Now that our model has been trained to predict a word from a given sequence of words, we are ready to generate some text.

Below, we are simply passing our model some input text and getting it to predict the next word. We then add this to the input text and pass it back to the model to predict another word. We continue in this manner til the desired number of words have been generated.

In [47]:
# Initial sequence of words to feed to model
seed_text = 'Irish songs are'
# Generate this many new words
gen_to = 100

for _ in range(gen_to):
  # Numericalize seed
  token_list = tokenizer.texts_to_sequences([seed_text])[0]
  # Pad
  token_list = pad_sequences([token_list], maxlen=max_sequence_len-1,
                             padding='pre')
  # Get prediction from input
  prediction = model.predict_classes(token_list, verbose=0)
  output_word = ""

  # Run through words til we find the prediction index
  for word, index in tokenizer.word_index.items():
    if index == prediction:
      # Set the word corresponding to the prediction
      output_word = word
      break
  # Add to our current text
  seed_text += " " + output_word

print(seed_text)

Irish songs are made him a man again has mother been in her hand no more love while proud old narrow warm casey doneen affray skibbereen jenny warm time jenny captain havent dance sweethearts tears bent mythology slower casey alas fingers and margin parlour a score grand loud rags arms and i was side my fathers stone seen he had noise field no affection i had cheeks in a neat locality id died famine arms comes then time jenny get them jenny take me sweethearts one fought for brings started mavrone side sweethearts sweethearts tears but tears sir ivy boreen stand find sir


It is worth noting that word repetition is more likely to occur if we have used forward recurrent layers. For better generation we should use bidirectional variants.

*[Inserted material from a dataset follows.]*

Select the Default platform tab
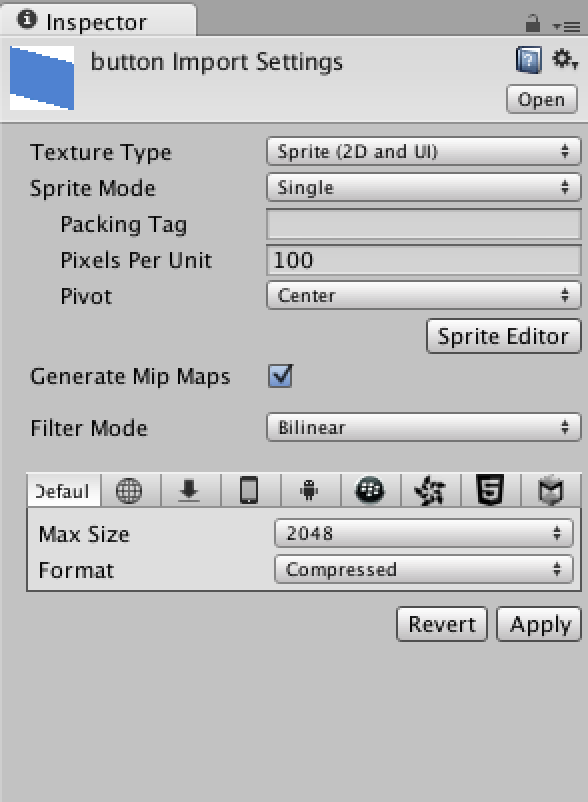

Finally, the above method for prediction may not be suited for a large corpus since we will require a large amount of RAM to store the 1-hot encodings corresponding to large number of words. This can be mitigated using character sequencing, that is, giving the model a sequence of characters and asking it to predict the follow character.